Hobbit regulates intracellular trafficking to drive insulin-dependent growth during Drosophila development

Abstract

All animals must coordinate growth rate and timing of maturation to reach the appropriate final size. Here, we describe hobbit, a novel and conserved gene identified in a forward genetic screen for Drosophila animals with small body size. hobbit is highly conserved throughout eukaryotes, but its function remains unknown. We demonstrate that hobbit mutant animals have systemic growth defects because they fail to secrete insulin. Other regulated secretion events also fail in hobbit mutant animals, including mucin-like 'glue' protein secretion from the larval salivary glands. hobbit mutant salivary glands produce glue-containing secretory granules that are reduced in size.

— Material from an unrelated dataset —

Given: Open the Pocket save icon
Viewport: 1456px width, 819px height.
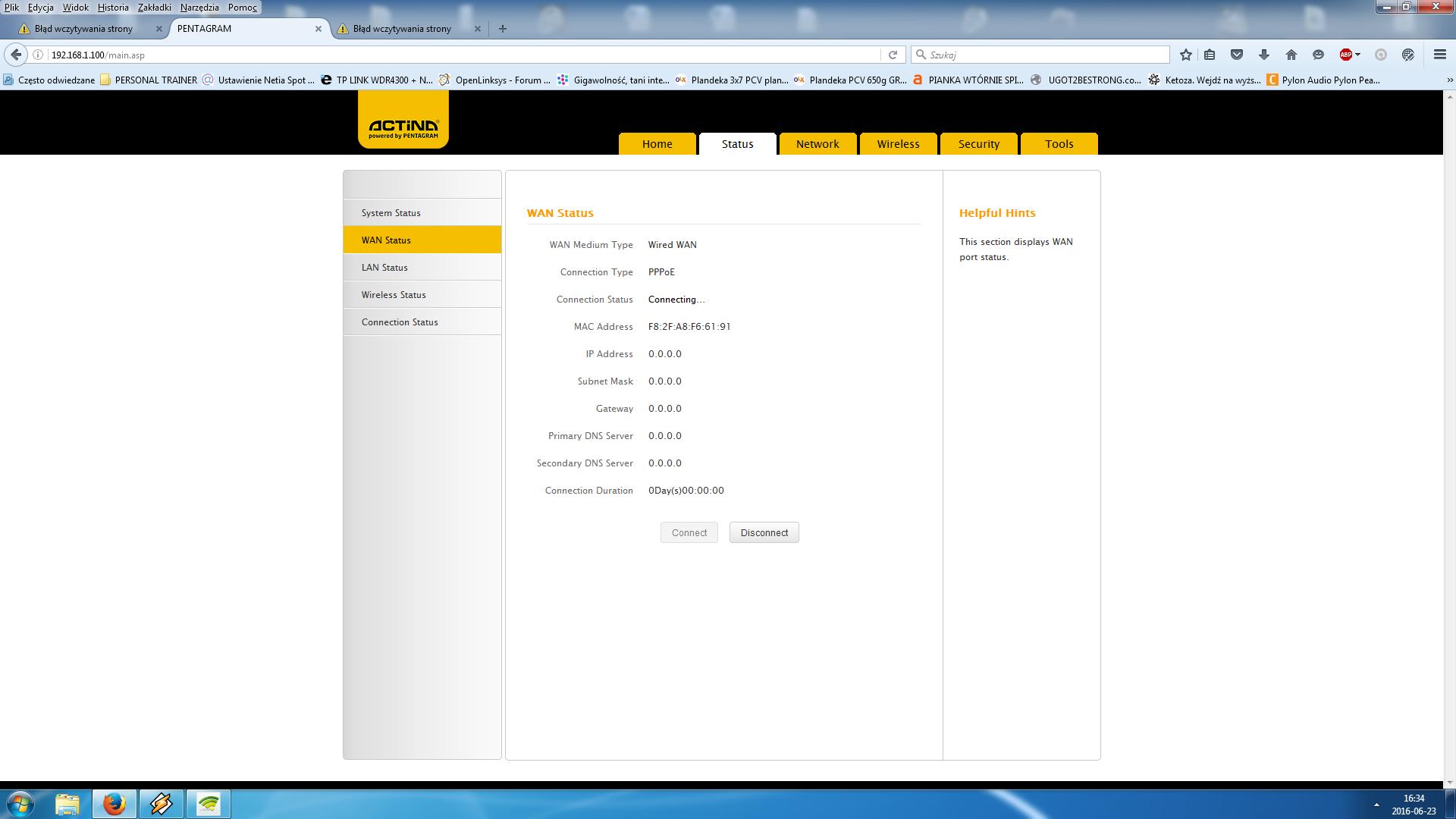Looking at the screenshot, I should click(1237, 55).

Importantly, secretory granules in hobbit mutant cells lack essential membrane fusion machinery required for exocytosis, including Synaptotagmin 1 and the SNARE SNAP-24. These membrane fusion proteins instead accumulate inside enlarged late endosomes. Surprisingly, however, the Hobbit protein localizes to the endoplasmic reticulum. Our results suggest that Hobbit regulates a novel step in intracellular trafficking of membrane fusion proteins. Our studies also suggest that genetic control of body size, as a measure of insulin secretion, is a sensitive functional readout of the secretory machinery.